_Element and text position data_
** Start **

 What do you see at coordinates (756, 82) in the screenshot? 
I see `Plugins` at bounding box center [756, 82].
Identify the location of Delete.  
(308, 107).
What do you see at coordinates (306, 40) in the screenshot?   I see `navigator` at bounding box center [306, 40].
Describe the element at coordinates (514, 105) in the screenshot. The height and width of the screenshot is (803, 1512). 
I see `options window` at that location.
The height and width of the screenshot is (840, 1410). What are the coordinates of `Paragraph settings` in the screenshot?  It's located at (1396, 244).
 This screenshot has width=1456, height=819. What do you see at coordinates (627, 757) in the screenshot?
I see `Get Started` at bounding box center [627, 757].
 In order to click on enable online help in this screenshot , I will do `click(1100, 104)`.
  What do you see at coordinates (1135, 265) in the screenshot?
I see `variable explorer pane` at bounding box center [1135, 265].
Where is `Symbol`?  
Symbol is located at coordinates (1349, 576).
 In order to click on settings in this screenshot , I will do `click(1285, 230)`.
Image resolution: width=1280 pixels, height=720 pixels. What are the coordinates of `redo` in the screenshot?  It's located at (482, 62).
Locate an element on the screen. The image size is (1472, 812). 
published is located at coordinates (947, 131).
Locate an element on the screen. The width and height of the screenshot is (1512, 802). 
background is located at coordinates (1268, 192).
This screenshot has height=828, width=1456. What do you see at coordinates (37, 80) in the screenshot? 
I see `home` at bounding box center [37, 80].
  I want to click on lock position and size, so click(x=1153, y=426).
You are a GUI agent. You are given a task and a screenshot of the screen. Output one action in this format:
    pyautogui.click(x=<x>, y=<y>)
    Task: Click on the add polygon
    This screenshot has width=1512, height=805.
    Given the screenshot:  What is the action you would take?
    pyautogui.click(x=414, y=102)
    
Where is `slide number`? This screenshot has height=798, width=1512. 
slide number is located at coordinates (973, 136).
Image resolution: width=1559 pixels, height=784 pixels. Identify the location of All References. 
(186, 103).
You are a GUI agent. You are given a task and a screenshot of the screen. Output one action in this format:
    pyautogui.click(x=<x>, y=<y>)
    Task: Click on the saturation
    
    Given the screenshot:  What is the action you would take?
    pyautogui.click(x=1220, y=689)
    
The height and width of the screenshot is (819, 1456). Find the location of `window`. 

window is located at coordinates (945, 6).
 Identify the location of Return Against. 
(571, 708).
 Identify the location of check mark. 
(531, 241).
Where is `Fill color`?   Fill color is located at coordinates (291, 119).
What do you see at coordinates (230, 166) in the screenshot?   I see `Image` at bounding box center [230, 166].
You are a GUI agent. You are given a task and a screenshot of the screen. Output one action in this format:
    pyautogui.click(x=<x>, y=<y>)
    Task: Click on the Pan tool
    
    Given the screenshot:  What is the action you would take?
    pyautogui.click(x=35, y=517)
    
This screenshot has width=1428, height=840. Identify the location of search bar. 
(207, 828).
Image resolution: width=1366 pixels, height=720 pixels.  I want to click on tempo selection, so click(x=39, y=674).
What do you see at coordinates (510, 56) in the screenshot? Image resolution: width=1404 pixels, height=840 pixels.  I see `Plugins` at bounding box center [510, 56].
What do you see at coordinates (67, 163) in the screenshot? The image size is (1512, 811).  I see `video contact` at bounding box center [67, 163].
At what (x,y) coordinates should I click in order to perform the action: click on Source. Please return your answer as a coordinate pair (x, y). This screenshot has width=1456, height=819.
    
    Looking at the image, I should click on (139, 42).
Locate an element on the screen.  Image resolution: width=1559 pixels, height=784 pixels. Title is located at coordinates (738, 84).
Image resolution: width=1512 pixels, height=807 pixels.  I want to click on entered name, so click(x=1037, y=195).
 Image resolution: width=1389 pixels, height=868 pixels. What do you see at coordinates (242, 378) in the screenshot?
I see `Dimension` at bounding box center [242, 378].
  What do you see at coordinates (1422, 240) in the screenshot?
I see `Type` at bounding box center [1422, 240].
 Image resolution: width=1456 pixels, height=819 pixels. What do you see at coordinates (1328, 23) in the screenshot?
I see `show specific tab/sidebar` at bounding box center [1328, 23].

** End **

_Task goal_
Convert all of the data above into a JSON list of strings, one string per line, omitting blank lines.

_The reply_
[
  " What do you see at coordinates (756, 82) in the screenshot? ",
  "I see `Plugins` at bounding box center [756, 82].",
  "Identify the location of Delete.  ",
  "(308, 107).",
  "What do you see at coordinates (306, 40) in the screenshot?   I see `navigator` at bounding box center [306, 40].",
  "Describe the element at coordinates (514, 105) in the screenshot. The height and width of the screenshot is (803, 1512). ",
  "I see `options window` at that location.",
  "The height and width of the screenshot is (840, 1410). What are the coordinates of `Paragraph settings` in the screenshot?  It's located at (1396, 244).",
  " This screenshot has width=1456, height=819. What do you see at coordinates (627, 757) in the screenshot?",
  "I see `Get Started` at bounding box center [627, 757].",
  " In order to click on enable online help in this screenshot , I will do `click(1100, 104)`.",
  "  What do you see at coordinates (1135, 265) in the screenshot?",
  "I see `variable explorer pane` at bounding box center [1135, 265].",
  "Where is `Symbol`?  ",
  "Symbol is located at coordinates (1349, 576).",
  " In order to click on settings in this screenshot , I will do `click(1285, 230)`.",
  "Image resolution: width=1280 pixels, height=720 pixels. What are the coordinates of `redo` in the screenshot?  It's located at (482, 62).",
  "Locate an element on the screen. The image size is (1472, 812). ",
  "published is located at coordinates (947, 131).",
  "Locate an element on the screen. The width and height of the screenshot is (1512, 802). ",
  "background is located at coordinates (1268, 192).",
  "This screenshot has height=828, width=1456. What do you see at coordinates (37, 80) in the screenshot? ",
  "I see `home` at bounding box center [37, 80].",
  "  I want to click on lock position and size, so click(x=1153, y=426).",
  "You are a GUI agent. You are given a task and a screenshot of the screen. Output one action in this format:",
  "    pyautogui.click(x=<x>, y=<y>)",
  "    Task: Click on the add polygon",
  "    This screenshot has width=1512, height=805.",
  "    Given the screenshot:  What is the action you would take?",
  "    pyautogui.click(x=414, y=102)",
  "Where is `slide number`? This screenshot has height=798, width=1512. ",
  "slide number is located at coordinates (973, 136).",
  "Image resolution: width=1559 pixels, height=784 pixels. Identify the location of All References. ",
  "(186, 103).",
  "You are a GUI agent. You are given a task and a screenshot of the screen. Output one action in this format:",
  "    pyautogui.click(x=<x>, y=<y>)",
  "    Task: Click on the saturation",
  "    Given the screenshot:  What is the action you would take?",
  "    pyautogui.click(x=1220, y=689)",
  "The height and width of the screenshot is (819, 1456). Find the location of `window`. ",
  "window is located at coordinates (945, 6).",
  " Identify the location of Return Against. ",
  "(571, 708).",
  " Identify the location of check mark. ",
  "(531, 241).",
  "Where is `Fill color`?   Fill color is located at coordinates (291, 119).",
  "What do you see at coordinates (230, 166) in the screenshot?   I see `Image` at bounding box center [230, 166].",
  "You are a GUI agent. You are given a task and a screenshot of the screen. Output one action in this format:",
  "    pyautogui.click(x=<x>, y=<y>)",
  "    Task: Click on the Pan tool",
  "    Given the screenshot:  What is the action you would take?",
  "    pyautogui.click(x=35, y=517)",
  "This screenshot has width=1428, height=840. Identify the location of search bar. ",
  "(207, 828).",
  "Image resolution: width=1366 pixels, height=720 pixels.  I want to click on tempo selection, so click(x=39, y=674).",
  "What do you see at coordinates (510, 56) in the screenshot? Image resolution: width=1404 pixels, height=840 pixels.  I see `Plugins` at bounding box center [510, 56].",
  "What do you see at coordinates (67, 163) in the screenshot? The image size is (1512, 811).  I see `video contact` at bounding box center [67, 163].",
  "At what (x,y) coordinates should I click in order to perform the action: click on Source. Please return your answer as a coordinate pair (x, y). This screenshot has width=1456, height=819.",
  "    Looking at the image, I should click on (139, 42).",
  "Locate an element on the screen.  Image resolution: width=1559 pixels, height=784 pixels. Title is located at coordinates (738, 84).",
  "Image resolution: width=1512 pixels, height=807 pixels.  I want to click on entered name, so click(x=1037, y=195).",
  " Image resolution: width=1389 pixels, height=868 pixels. What do you see at coordinates (242, 378) in the screenshot?",
  "I see `Dimension` at bounding box center [242, 378].",
  "  What do you see at coordinates (1422, 240) in the screenshot?",
  "I see `Type` at bounding box center [1422, 240].",
  " Image resolution: width=1456 pixels, height=819 pixels. What do you see at coordinates (1328, 23) in the screenshot?",
  "I see `show specific tab/sidebar` at bounding box center [1328, 23]."
]